Statistical Analysis
Allele frequencies for each variant in the centenarian and control groups were calculated, and statistical inference of association was determined using Fisher’s exact tests. For rare variant analysis, the Sequence Kernel Association Test (SKAT) 25 and its derivative methods (SKAT-O, SKAT-C) were applied to the entire sequenced interval, as well as subdivisions based on gene locations. Reported p-values were adjusted for multiple testing with Benjamini-Hochberg correction. For permutation tests for combined depletion of risk variants, identification tags for pools were permutated 10,000 times. For each permutated dataset, the Z-scores of the five GWAS SNPs shown in Figure 1B were calculated for the centenarian group. The number of incidences where the sum of Z-scores was equal to or lower than the actual centenarian group were counted and reported as p-values after division by the total number of trials.
The Python Sklearn package was utilized for the feature selection study.

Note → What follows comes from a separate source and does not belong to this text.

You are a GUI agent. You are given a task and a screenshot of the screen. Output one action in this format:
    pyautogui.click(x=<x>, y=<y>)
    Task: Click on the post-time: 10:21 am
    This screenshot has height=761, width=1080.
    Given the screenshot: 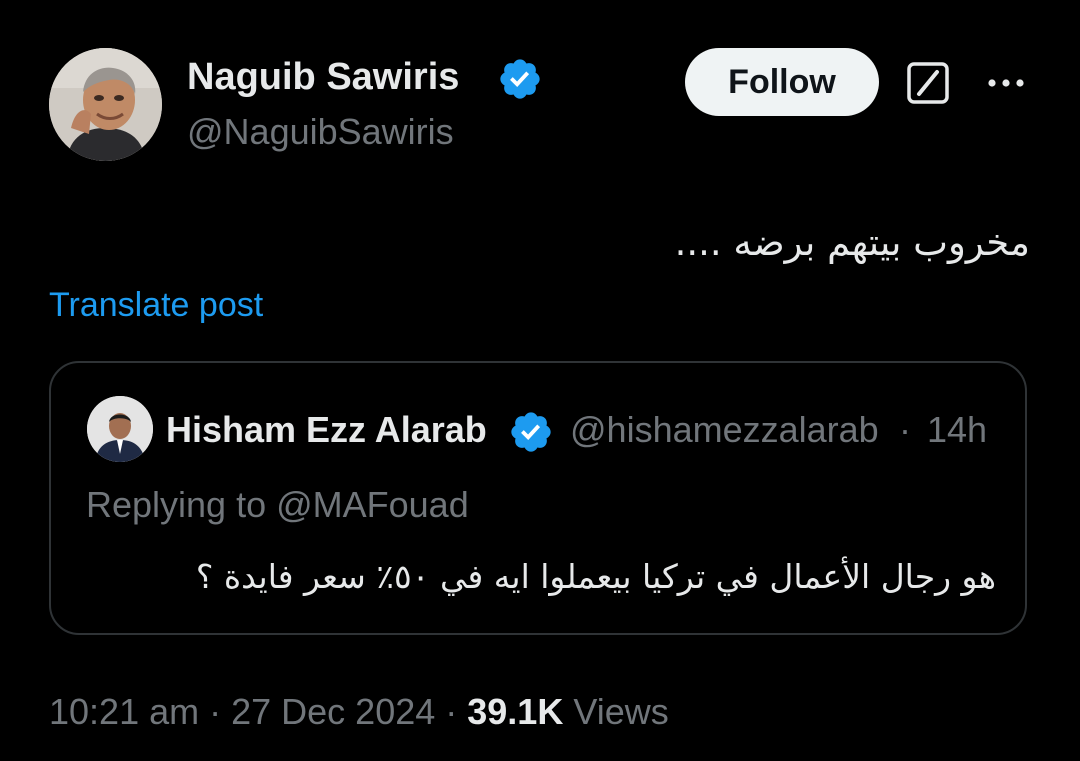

Before initiating the learning process, the allele frequency matrix was pre-processed by 1) adjusting the allele count to the minor allele (for cases where the major allele was the alternative), 2) removing singletons and doubletons, and 3) normalizing to Z-score. Random Forest and Gradient Tree Boosting classifiers were implemented using the RandomForestClassifier (n_estimator=10000) and GradientBoostingClassifier (n_estimator=5000, learning_rate=0.02) in the ensemble module, respectively. Principal Component Analysis (PCA) was performed using the PCA function in the decomposition module. A linear Support Vector Classifier (SVC) was built to separate control and centenarian pools using the first 3 PC values with the SVC function in the svm module. The significance of separation was tested by permuting the pool’s identification tags 10,000 times and counting instances where classification accuracy was equal to or higher than the actual data. The python seaborn.heatmap function was used to generate a correlation matrix heatmap. A threshold of 0.05 was applied for PC2 and PC3 to select the important feature SNPs.
Data Availability
All data produced in the present study are available upon reasonable request to the authors.
Author Contribution
Conceptualization: YZ, NB, YS; Methodology: YZ, SR, AT; Analysis: YZ; Resource: GA; Drafting: YZ, YS; Editing: all authors
Data Availability
Data available on request from the authors.
Funding
The research published here was supported by the NIH grants AG017242, GM104459, and CA180126 (Suh).
Conflict of Interest
The authors declare no conflict of interest.
Ethics Approval
The study was approved by the Committee on Clinical Investigations of the Albert Einstein College of Medicine.